Merge 2 - Smash them together
The next version of merging is extreme difference from simple overlays. We will extract all the component objects from each commit. This is a bit more involved as we need to load the things from the server and reconstruct a commit.
- Take the content of the 3 commits and commit that to speckle.
- View that commit in the embedded viewer
Firstly, we’ll get the commit objects
commit_objects = [
client.commit.get(stream_id, commit_id) for commit_id in commit_ids
]
If the 3 URLs given are all commits, then the first name object has a property called referencedObject
which is the id of the wrapper object for the commit data.
referenced_objects = [r.referencedObject for r in commit_objects]
We then’ Receive’ each reference object to assemble a large array of all the committed things.
from specklepy.api import operations
commit_data = [
operations.receive(obj_id=ref_obj, remote_transport=wrap.get_transport())

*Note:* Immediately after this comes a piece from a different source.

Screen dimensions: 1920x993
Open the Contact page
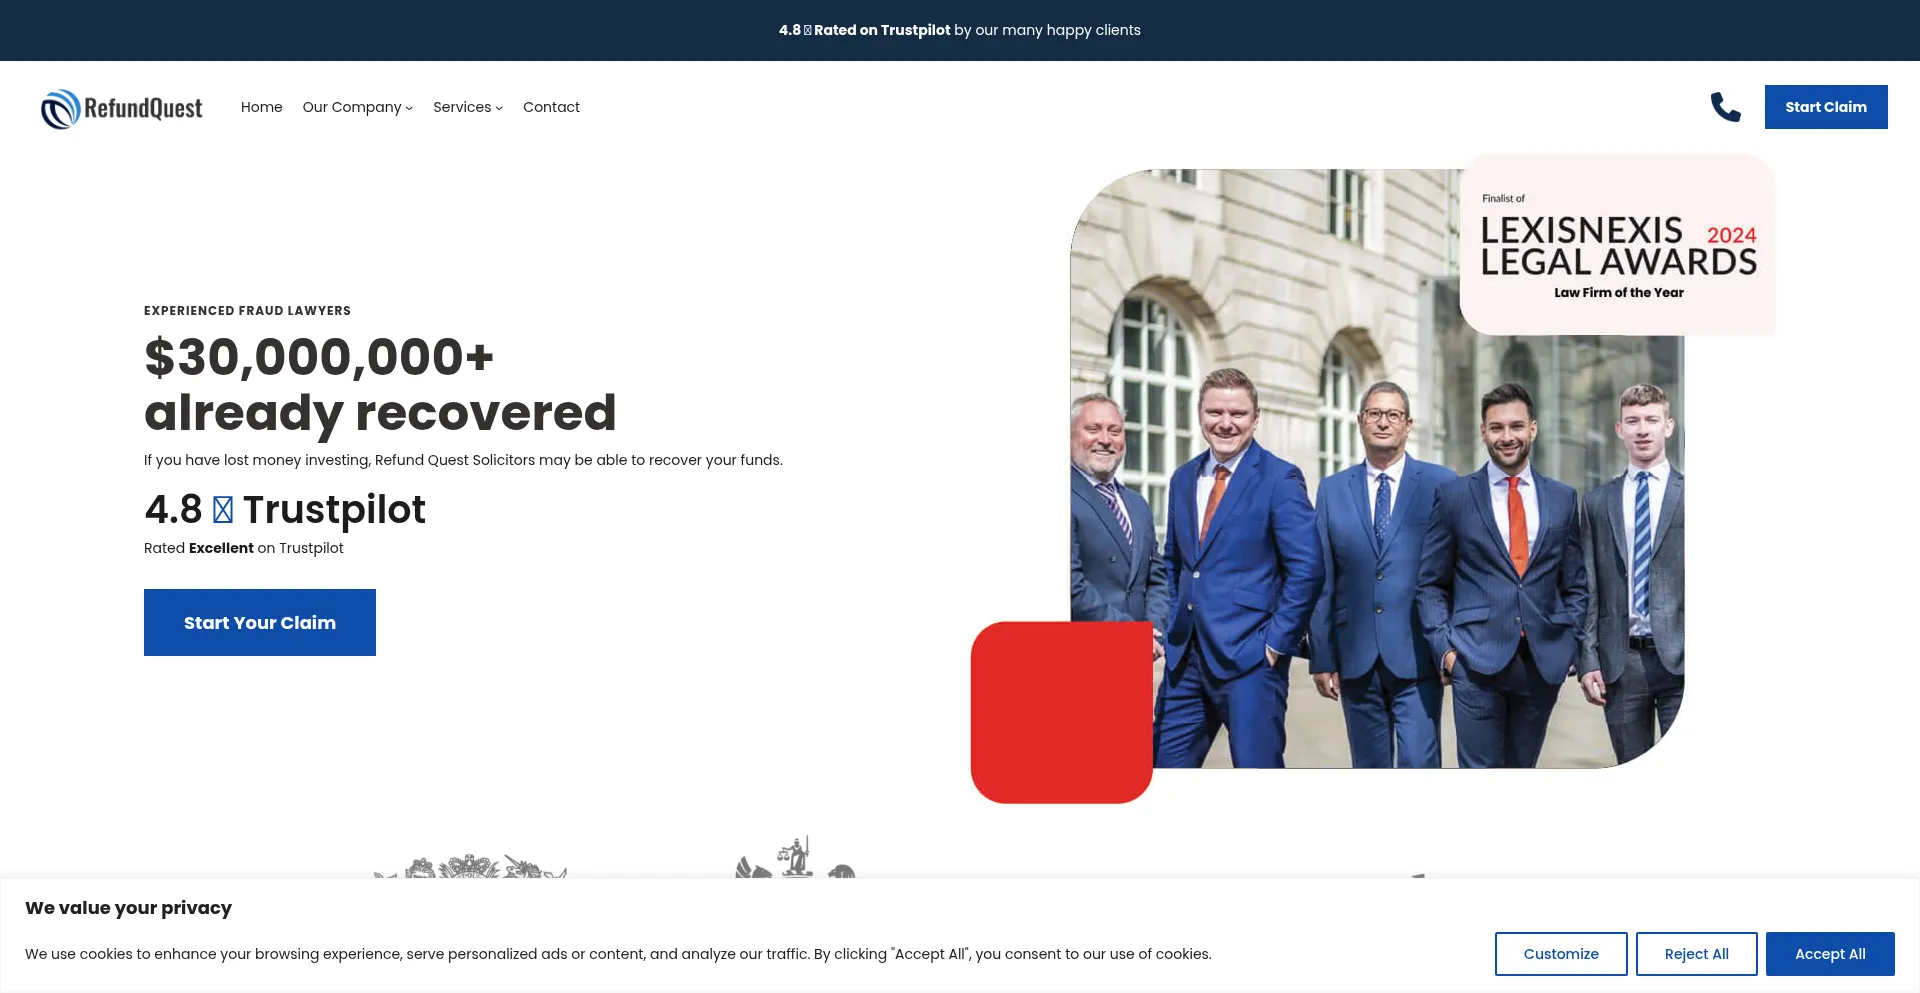551,107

for ref_obj, wrap in zip(referenced_objects, wrappers)
]
For this example, I will create a commit that retains the structure of the three separate. If you were trying to apply any filters or run diffing operations, this is the stage where you could merge the three only to include the latest objects etc. The subject of a future post on this topic
I happen to know there is no overlap, so I’ll proceed.

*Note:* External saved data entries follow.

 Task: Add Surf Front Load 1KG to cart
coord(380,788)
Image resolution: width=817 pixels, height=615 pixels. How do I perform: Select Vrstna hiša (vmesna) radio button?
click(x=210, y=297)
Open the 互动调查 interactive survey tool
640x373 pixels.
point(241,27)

from specklepy.objects import Base
granular_commit_object = Base(speckle_type="Federation.Granular")
granular_commit_object["@Components"] = commit_data
… and hash them
hash3 = operations.send(base=granular_commit_object , transports=[transport])
Suppose we follow the reasoning from other discussions around Versions, Federations, Assemblies, Exchanges etc. We should store this new commit on a dedicated branch.

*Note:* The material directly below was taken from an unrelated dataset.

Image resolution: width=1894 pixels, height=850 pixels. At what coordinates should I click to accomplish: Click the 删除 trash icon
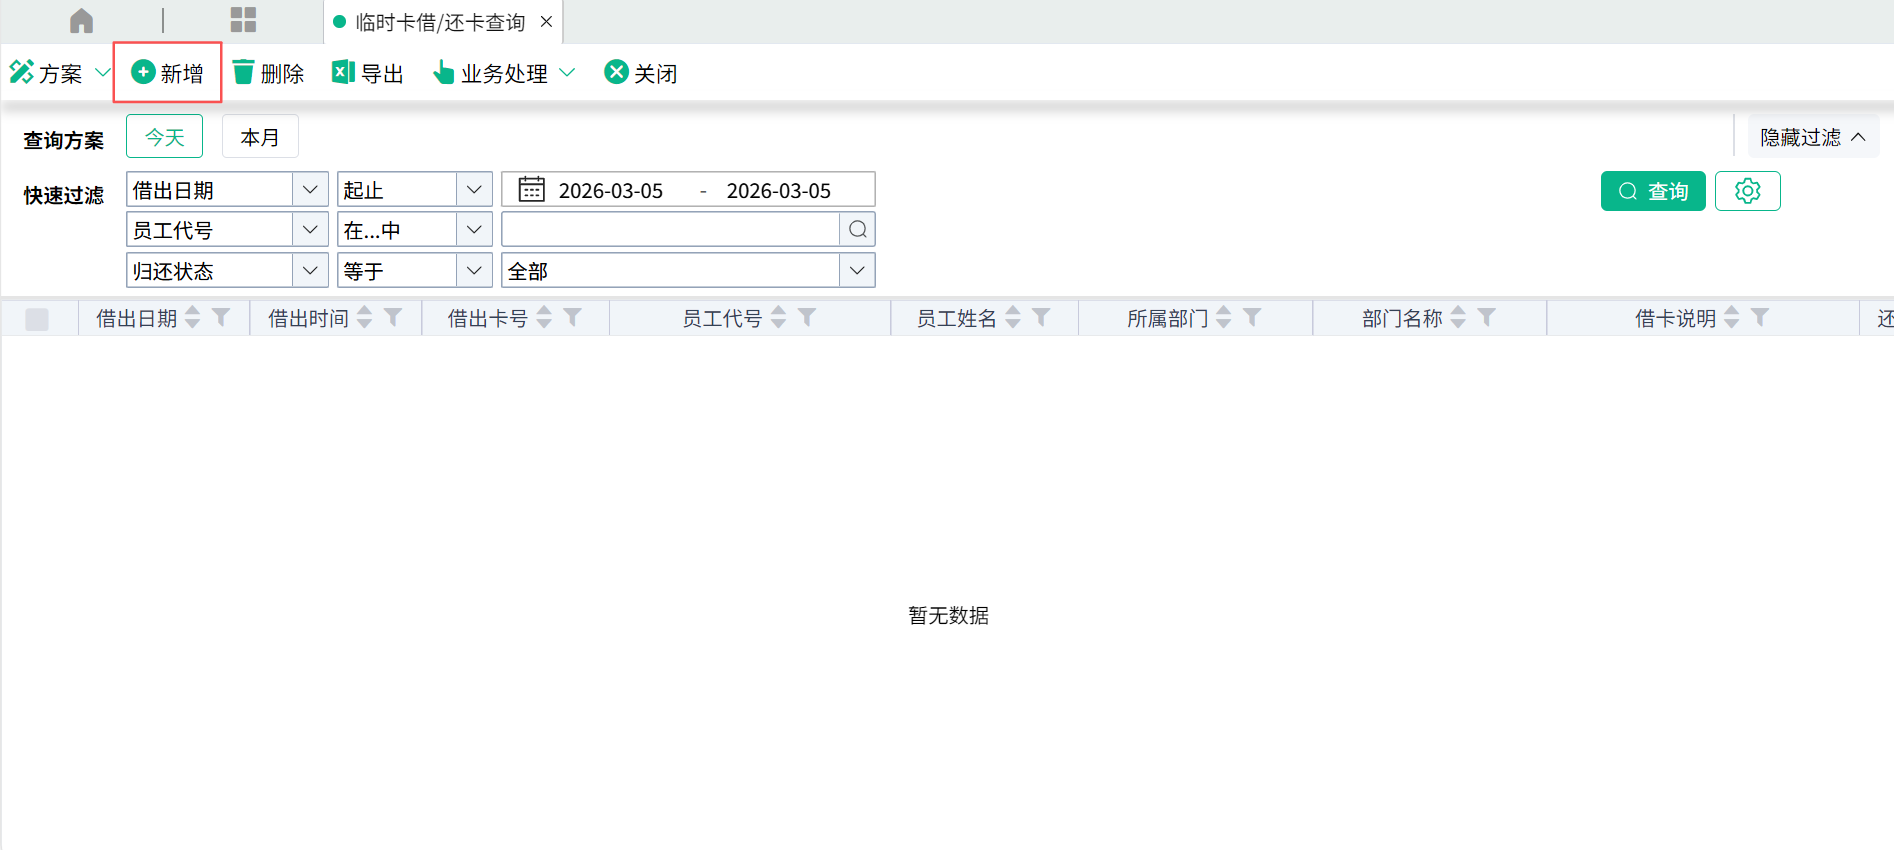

def try_get_branch_or_create(client, stream_id, branch_name):
try:
client.branch.get(
stream_id=stream_id, name=branch_name
) or client.branch.create(stream_id=stream_id, name=branch_name)
return client.branch.get(
stream_id=stream_id, name=branch_name)
except GraphQLException:
return client.branch.create(stream_id=stream_id, name=branch_name)
branch = try_get_branch_or_create(client, stream_id, "federated")
And then we create a new commit that contains the resolved objects
commit_id3 = client.commit.create(
branch_name=branch.name,
stream_id=stream_id,
object_id=hash3,
message="federated commit",
)
Then as with part 1, we generate an embedded viewer URL to demonstrate the federation:
embed_url3 = (f"https://speckle.xyz/embed?stream={stream_id}"
f"&commit={commit_id3}"
f"&transparent={transparency}"
f"&autoload={autoload}"
f"&hidecontrols={hide_controls}"
f"&hidesidebar={hide_sidebar}"
f"&hideselectioninfo={hide_selection_info}")
from IPython.display import IFrame
IFrame(embed_url3, width=400, height=300)
As mentioned, this version could be a jumping-off point for clever logic employed over what objects to include and which not to.